With regard to Muslims, the powers that be argue that they must adopt a tough line to “unofficial” Islam in order to “protect society from ‘religious extremism,’ ‘Islamic terrorism,’ ‘Wahhabism,’ Hizb ut-Tahrirism,’ ‘Nursiism,’ and so on,” thus treating as one and the same negative thing all parts of the faithful who are not part of the “officially approved” structures.
Sometimes that leads to simple absurdities: the powers that be say they are combating Wahhabism, apparently ignorant of or at least oblivious to the fact that no Muslim in the Russian Federation has ever identified himself in that way.

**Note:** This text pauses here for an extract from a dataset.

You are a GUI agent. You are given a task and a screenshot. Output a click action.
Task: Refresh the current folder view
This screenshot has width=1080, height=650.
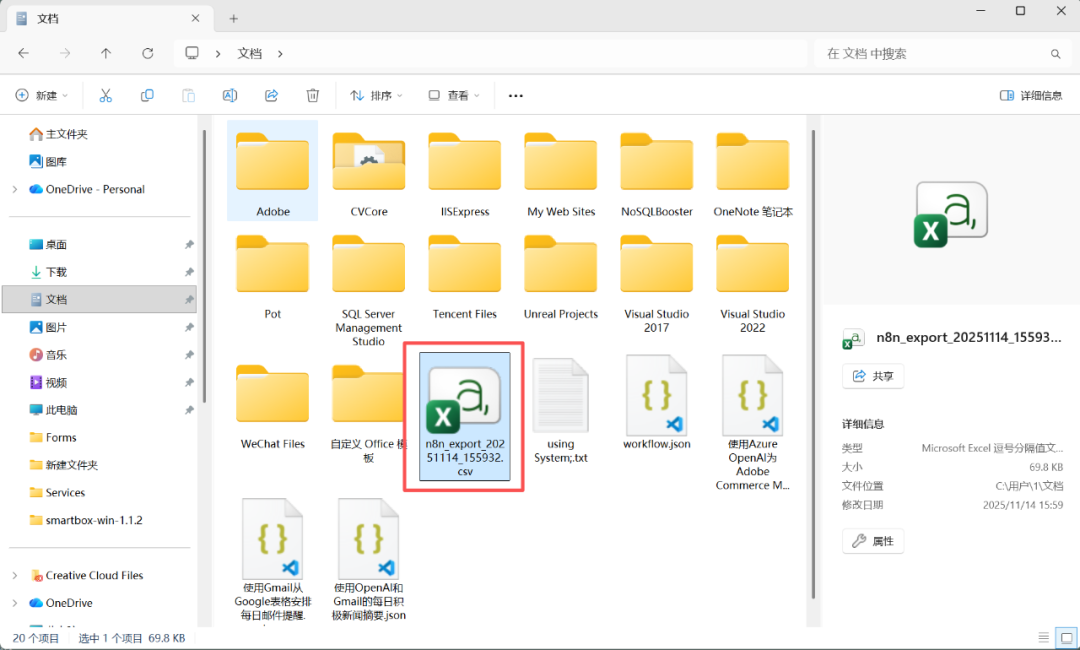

But increasingly often as terrorist event in Vladikavkaz and Moscow’s reaction to it showed, this division has more negative consequences.
Among the most serious, Buryanov continues, is that “in fact” people are being “subjected to persecution for [their] world view and not for illegal actions.” And this anti-extremist impulse has become the basis for actions by the powers that be against the Jehovah’s Witnesses, the Russian Orthodox Autonomous Church, Protestant churches and Scientologists.
But even more serious than that have been the consequences for Russia of the ever tighter relations between the officially recognized portions of the four “traditional” faiths and both the institutions and personalities of the Russian state and even more the campaigns and other activities of the ruling United Russia party.
Among the examples of this coming together of the “traditional” religions and the powers that be are: United Russia candidates in Yekaterinburg conducting campaign work together with Muslim religious, calls to support United Russia in mosques, and statements by “official” Muslim leaders in support of the policies of United Russia and the state.
And as they develop ever closer ties with and seek to exploit the authority of the leaders of the officially recognized traditional religions, the powers that be secular and religious are increasingly inclined to engage in actions such as compiling lists of extremist literature or persecuting missionaries or leaders of all other religious groups.
“The deep cause of the tension between state power and believers,” as a result, Buryanov continues, “is rooted in the inadequate and/or criminal policy of ‘the knout and gingerbread,’ as a result of which many citizens feel themselves discriminated against or even entirely alienated in Russia.”
That is especially evident as a result of “the efforts [by the powers that be] to manipulate Islamic leaders,” political efforts that only increase “the split in the Muslim milieu and contribute to the intensification of the positions of its radical segment,” who hate not only the official Muslim establishment but its link with the secular powers that be.
Indeed, the religious affairs analyst argues, “the incompetent and criminal policy [of the secular powers that be and the willingness of “official” religious leaders to go along with it] leads to the violation of human rights, separatism, and threats to the security of the citizens and the state itself.”
And that means that today, “the situation in the North Caucasus which certain experts call a civil war is the direct consequence of the policy of the violation of freedom of conscience and the secular nature of the state” as mandated by the Russian Constitution, something those concerned about the state and about religious freedom need to oppose.
If Moscow is to make progress in the North Caucasus, it must observe “the constitutional principles of freedom of conscience and the secular nature of the state” and “government officials must stop playing with religious leaders. And at the same time, ‘anti-extremist’ laws, lists of literature and corresponding structures must be disbanded.”